At the beginning, Robin is naive and conflict-averse. He loves what he is doing at Babel and is reluctant to give up his translator's creature comforts. Even though he meets his older half brother Griffin and for a time is roped into supplying silver bars and manuscripts for Griffin's underground Hermes Society, he is torn between the memory of China and the life he has at Babel. It's not until more than halfway through the book, four years into Robin's studies at Babel, when he returns to his home city of Canton in China to negotiate a truce between the Chinese emperor and the British corporations wanting to open up more trade, that the scales fall from his eyes. The British, led by Professor Lowell and others, intend to use this incident to declare a full-scale war on China....a war that, thanks to the advantages silver-working has given their armed forces, they intend to win.
From then on Robin and his three friends are irrevocably drawn into the revolution. There is considerable grief, guilt and pain for all of them, and this being an R.F. Kuang novel (as you know if you've read any books in the Poppy War trilogy) the author is unsparing as to the consequences of her characters' actions. For this book that means most of the characters will be killed off. Kuang does not write uplifting books or happy endings, so if you're not in the mood for grimness you might want to skip this one.
But I hope you won't, because it's so good, and so beautifully written. For instance (flipping to one of my bookmarks) this is how Robin describes his work:
I think translation can be much harder than original composition in many ways. The poet is free to say whatever he likes, you see--he can choose from any number of linguistic tricks in the language he's composing in. Word choice, word order, sound--they all matter, and without any one of them the whole thing falls apart. That's why Shelley writes that translating poetry is about as wise as casting a violet into a crucible. So the translator needs to be translator, literary critic, and poet all at once--he must read the original well enough to understand all the machinery at play, to convey its meaning with as much accuracy as possible, then rearrange the translated meaning into an aesthetically pleasing structure in the target language that, by his judgment, matches the original. The poet runs untrammeled across the meadow. The translator dances in shackles.

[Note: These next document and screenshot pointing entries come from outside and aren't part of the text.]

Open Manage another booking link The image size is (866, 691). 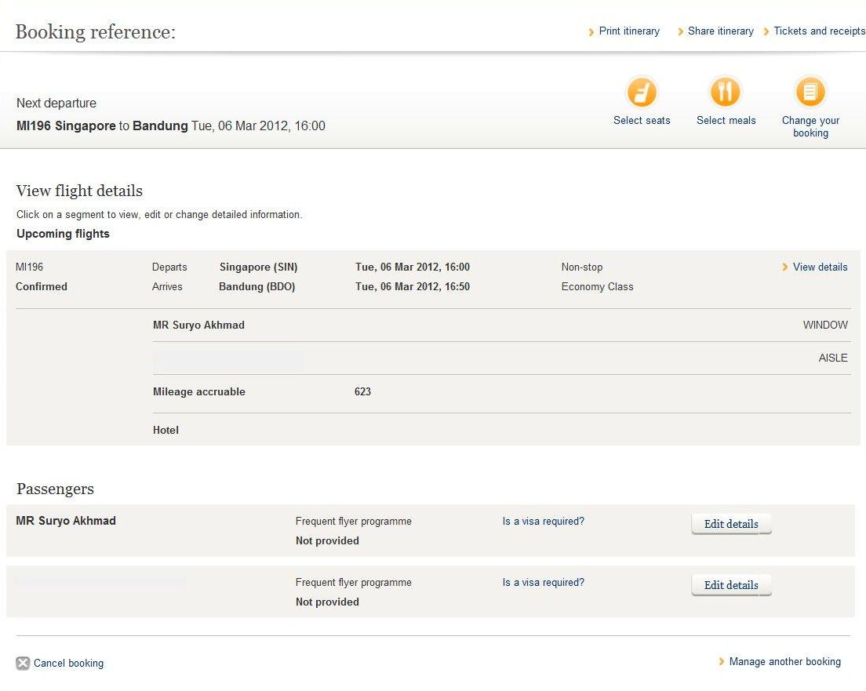(784, 662)
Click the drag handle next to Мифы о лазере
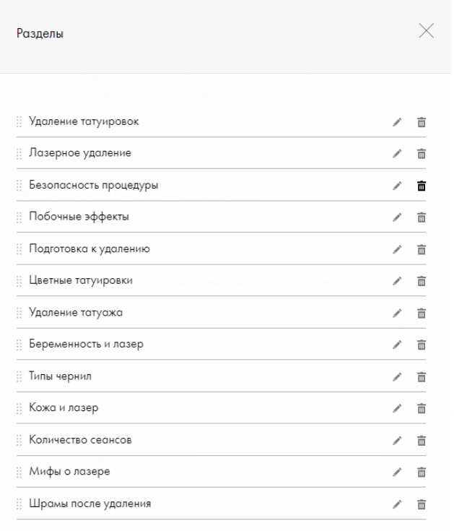This screenshot has width=454, height=531. (x=19, y=472)
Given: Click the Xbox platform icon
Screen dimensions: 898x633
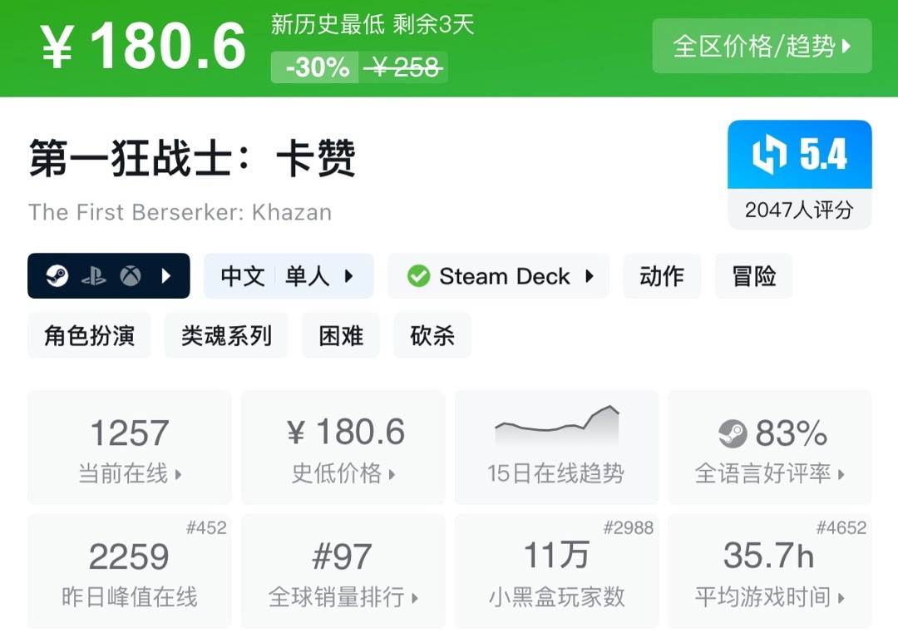Looking at the screenshot, I should tap(130, 276).
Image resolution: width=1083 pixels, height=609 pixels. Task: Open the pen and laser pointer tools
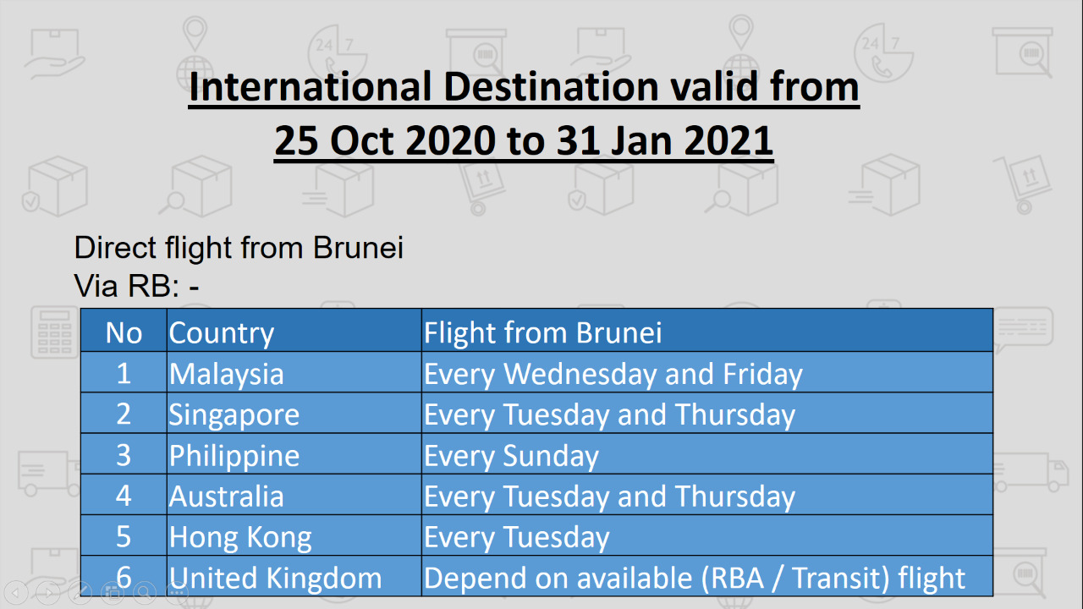pyautogui.click(x=80, y=593)
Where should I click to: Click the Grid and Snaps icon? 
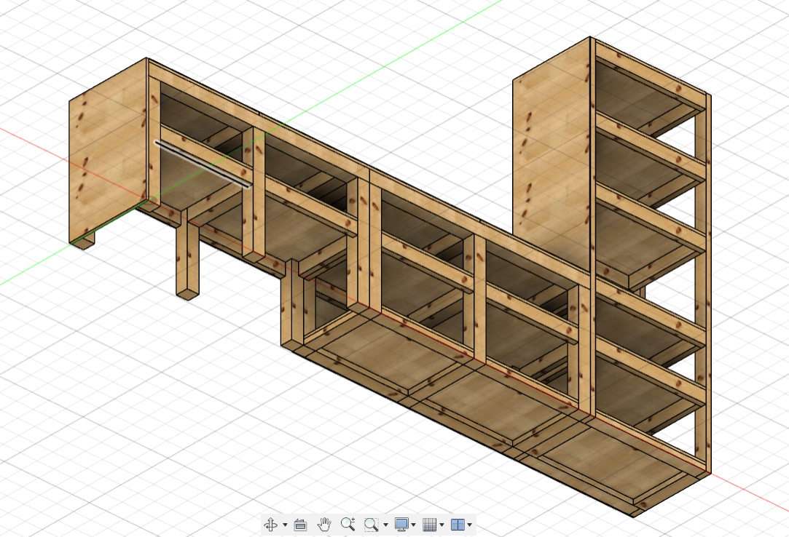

And when Robin returns to Oxford after his epiphany and realizes what his life there always was:
But the dream was shattered. That dream had always been founded on a lie. None of them had ever stood a chance of truly belonging here, for Oxford wanted only one kind of scholar, the kind born and bred to cycle through posts of power it had created for itself. Everyone else it chewed up and discarded. These towering edifices were built with coin from the sale of slaves, and the silver that kept them running came blood-stained from the mines of Potosi. It was smelted in choking forges where native labourers were paid a pittance, before making its way on ships across the Atlantic to where it was shaped by translators ripped from their countries, stolen to this faraway land and never truly allowed to go home.
Kuang sets a lot of plates spinning for this book, and she keeps all of them in the air until the end. As I said, it's not a happy ending, but it's the only ending that could be written. She was nominated for a great many awards for the Poppy War trilogy, but damn....this book is even better. If it were up to me, I would give her all the awards.